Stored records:
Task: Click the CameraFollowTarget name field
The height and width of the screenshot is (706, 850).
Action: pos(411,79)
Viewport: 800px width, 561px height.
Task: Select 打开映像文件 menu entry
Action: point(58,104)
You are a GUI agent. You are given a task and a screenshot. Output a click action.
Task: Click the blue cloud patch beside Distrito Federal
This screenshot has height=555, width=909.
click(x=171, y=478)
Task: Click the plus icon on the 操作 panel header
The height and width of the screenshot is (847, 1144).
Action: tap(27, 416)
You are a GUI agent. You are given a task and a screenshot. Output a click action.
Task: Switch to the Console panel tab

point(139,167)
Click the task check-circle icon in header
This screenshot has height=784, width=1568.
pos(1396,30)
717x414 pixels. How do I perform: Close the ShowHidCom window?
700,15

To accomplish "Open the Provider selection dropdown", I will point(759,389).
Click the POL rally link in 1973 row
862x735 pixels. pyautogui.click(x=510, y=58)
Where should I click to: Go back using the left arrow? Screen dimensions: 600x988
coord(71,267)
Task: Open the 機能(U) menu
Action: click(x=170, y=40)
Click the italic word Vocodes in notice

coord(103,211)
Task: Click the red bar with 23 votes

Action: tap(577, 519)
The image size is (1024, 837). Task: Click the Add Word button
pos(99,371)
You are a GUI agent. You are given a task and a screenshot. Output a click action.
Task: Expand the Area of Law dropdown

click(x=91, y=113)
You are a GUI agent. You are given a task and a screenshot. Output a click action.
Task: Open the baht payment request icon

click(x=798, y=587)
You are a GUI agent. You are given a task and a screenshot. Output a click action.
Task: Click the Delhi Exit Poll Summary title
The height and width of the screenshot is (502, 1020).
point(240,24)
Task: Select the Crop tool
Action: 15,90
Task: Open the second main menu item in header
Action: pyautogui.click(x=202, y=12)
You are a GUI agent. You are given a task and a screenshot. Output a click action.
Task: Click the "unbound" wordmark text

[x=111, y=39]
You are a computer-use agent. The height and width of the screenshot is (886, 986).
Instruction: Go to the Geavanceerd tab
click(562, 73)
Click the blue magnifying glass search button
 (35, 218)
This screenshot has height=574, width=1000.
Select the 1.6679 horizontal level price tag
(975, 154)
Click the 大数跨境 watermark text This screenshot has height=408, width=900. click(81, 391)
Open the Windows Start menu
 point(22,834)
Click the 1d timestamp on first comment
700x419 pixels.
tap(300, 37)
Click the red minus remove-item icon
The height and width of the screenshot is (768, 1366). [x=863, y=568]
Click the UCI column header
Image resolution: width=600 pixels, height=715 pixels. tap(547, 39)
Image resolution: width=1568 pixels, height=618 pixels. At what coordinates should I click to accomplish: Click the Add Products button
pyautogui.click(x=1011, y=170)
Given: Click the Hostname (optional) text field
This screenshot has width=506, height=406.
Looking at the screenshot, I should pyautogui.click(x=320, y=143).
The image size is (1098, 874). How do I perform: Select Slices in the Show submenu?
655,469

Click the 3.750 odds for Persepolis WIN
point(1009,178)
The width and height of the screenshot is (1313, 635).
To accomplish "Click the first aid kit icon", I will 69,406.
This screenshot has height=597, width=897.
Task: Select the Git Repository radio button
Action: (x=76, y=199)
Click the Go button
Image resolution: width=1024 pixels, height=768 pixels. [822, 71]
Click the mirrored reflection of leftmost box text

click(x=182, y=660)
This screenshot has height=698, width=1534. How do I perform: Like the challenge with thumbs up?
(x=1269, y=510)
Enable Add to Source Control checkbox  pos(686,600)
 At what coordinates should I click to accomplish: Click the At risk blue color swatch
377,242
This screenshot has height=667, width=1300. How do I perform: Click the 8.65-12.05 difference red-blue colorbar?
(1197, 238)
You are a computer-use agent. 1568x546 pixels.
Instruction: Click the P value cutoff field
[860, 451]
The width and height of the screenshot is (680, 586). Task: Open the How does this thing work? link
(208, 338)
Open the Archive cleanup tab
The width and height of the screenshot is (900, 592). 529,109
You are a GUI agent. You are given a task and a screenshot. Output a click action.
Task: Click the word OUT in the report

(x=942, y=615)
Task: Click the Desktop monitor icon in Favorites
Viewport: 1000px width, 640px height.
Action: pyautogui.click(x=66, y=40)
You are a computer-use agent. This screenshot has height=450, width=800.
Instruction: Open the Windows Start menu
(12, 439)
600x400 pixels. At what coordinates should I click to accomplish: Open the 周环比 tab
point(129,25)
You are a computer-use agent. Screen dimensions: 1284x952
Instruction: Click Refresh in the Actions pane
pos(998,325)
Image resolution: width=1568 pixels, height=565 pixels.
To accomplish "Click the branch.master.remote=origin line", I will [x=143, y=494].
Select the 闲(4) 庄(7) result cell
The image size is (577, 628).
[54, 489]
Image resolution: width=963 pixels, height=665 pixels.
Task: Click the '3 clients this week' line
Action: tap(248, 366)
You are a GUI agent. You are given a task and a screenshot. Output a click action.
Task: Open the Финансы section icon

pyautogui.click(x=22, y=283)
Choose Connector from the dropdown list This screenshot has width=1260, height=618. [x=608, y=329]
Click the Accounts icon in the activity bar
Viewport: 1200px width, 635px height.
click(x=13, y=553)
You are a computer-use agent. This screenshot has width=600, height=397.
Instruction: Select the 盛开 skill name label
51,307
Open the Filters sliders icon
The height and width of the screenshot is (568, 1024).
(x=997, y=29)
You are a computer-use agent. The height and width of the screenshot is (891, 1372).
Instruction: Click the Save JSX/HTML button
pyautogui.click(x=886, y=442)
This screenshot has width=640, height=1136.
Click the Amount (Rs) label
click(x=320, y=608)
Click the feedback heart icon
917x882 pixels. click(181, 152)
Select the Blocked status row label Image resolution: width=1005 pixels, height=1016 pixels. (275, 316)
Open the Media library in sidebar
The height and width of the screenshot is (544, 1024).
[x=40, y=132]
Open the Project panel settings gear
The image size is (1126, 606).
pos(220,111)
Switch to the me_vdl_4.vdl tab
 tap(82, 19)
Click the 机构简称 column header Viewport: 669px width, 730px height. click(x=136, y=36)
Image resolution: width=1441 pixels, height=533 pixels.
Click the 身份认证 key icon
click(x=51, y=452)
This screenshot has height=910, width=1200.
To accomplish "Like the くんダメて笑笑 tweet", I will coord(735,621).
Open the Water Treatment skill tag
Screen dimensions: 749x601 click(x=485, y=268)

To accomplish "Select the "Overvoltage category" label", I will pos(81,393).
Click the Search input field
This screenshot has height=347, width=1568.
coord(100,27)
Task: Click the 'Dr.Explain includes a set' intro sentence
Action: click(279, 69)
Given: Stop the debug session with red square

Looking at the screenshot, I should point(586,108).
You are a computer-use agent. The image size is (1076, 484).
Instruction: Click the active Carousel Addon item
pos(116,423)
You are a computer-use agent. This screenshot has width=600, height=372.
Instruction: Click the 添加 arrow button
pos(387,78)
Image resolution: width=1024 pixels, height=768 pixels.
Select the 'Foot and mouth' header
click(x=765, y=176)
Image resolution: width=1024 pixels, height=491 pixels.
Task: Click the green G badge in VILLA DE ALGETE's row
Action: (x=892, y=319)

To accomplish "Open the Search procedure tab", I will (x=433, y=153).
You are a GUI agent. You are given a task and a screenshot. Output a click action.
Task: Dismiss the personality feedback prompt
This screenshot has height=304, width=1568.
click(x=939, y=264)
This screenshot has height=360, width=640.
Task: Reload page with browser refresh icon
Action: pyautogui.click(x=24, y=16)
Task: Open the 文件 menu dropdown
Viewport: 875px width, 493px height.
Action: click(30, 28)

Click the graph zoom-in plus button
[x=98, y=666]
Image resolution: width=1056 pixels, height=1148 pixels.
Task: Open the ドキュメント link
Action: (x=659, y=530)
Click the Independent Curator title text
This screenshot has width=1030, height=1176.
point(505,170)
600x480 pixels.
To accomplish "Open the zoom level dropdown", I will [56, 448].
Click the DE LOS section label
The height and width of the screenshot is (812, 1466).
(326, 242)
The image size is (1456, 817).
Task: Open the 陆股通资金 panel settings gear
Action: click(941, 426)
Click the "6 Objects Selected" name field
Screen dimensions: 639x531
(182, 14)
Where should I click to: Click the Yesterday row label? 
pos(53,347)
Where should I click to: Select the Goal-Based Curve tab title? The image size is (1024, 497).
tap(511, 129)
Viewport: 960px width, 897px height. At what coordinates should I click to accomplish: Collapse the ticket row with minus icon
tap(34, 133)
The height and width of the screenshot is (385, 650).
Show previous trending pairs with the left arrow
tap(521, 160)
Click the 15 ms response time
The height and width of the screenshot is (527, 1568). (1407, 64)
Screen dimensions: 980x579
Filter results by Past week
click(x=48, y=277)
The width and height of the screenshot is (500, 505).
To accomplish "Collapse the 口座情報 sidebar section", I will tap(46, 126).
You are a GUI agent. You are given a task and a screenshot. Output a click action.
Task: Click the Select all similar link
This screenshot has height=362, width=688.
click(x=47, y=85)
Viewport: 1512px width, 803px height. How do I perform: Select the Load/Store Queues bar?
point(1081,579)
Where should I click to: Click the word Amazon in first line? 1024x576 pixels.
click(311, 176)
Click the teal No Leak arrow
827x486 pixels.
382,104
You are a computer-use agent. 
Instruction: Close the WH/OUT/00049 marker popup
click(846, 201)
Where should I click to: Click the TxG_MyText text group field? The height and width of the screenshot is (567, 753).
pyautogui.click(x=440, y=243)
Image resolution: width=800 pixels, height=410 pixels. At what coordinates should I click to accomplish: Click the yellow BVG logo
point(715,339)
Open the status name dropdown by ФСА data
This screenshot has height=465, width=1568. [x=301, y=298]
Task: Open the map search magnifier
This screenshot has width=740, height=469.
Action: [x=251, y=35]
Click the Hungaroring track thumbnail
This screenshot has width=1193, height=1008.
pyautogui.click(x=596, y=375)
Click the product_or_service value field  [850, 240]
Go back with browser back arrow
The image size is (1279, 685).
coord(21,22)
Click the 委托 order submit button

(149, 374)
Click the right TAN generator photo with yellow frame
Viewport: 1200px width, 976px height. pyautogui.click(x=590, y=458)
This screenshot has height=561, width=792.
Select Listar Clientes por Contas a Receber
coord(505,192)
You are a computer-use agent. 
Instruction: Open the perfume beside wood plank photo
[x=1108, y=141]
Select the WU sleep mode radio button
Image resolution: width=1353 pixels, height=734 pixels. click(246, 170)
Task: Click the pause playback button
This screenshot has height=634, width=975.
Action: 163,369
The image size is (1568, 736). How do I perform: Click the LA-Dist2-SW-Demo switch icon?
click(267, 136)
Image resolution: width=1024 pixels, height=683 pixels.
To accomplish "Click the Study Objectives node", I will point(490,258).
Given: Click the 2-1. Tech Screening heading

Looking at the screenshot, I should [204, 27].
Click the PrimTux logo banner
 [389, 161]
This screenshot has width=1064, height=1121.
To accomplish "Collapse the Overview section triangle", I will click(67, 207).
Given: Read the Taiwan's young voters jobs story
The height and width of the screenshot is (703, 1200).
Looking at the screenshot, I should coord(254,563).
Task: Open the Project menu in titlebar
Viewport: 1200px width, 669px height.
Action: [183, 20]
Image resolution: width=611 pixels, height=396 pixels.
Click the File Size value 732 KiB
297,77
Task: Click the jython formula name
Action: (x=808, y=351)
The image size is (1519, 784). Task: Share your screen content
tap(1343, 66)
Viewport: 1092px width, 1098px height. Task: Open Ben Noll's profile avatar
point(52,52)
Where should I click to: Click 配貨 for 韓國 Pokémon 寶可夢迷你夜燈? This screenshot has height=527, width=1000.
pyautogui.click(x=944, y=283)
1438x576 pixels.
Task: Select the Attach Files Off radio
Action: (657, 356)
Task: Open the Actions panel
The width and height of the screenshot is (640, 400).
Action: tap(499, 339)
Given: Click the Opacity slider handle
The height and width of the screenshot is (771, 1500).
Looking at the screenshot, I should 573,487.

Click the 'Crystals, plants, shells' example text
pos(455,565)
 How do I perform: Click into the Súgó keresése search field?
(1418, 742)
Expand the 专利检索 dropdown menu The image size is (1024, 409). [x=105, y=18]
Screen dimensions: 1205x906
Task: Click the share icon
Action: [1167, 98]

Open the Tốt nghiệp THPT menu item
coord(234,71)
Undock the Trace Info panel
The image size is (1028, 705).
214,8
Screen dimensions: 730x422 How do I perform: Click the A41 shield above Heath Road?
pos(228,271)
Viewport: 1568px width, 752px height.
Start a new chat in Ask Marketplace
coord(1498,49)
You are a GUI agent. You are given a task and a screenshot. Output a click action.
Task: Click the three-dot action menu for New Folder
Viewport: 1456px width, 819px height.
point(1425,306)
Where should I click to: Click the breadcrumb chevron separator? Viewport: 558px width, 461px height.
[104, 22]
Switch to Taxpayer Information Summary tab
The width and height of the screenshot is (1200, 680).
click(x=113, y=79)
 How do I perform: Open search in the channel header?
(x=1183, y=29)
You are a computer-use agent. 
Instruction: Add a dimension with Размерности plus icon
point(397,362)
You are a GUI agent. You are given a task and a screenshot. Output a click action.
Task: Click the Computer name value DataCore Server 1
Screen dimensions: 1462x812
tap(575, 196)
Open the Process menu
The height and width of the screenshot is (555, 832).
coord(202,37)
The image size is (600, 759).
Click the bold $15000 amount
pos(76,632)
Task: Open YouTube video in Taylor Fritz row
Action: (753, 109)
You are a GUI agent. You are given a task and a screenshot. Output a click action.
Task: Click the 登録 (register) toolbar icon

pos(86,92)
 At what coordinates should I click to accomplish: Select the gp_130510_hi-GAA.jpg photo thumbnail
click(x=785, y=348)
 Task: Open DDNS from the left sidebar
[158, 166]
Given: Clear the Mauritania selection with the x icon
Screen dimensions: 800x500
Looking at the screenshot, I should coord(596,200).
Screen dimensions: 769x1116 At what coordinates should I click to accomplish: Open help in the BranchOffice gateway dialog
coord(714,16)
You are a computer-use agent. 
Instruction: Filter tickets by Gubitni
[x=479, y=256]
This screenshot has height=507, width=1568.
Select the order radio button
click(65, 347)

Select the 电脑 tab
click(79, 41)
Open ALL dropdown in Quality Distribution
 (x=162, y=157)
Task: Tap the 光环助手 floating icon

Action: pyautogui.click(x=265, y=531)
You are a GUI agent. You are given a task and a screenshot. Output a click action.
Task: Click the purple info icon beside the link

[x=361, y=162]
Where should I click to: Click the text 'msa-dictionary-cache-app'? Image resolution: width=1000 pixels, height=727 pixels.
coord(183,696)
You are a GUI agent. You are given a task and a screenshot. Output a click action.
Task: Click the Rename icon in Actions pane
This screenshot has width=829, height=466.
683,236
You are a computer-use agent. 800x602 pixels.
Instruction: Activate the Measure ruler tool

▶ TASK: Would you count the lines in the data that include the word "selection" and reply with only the number?

▶ RESULT: 2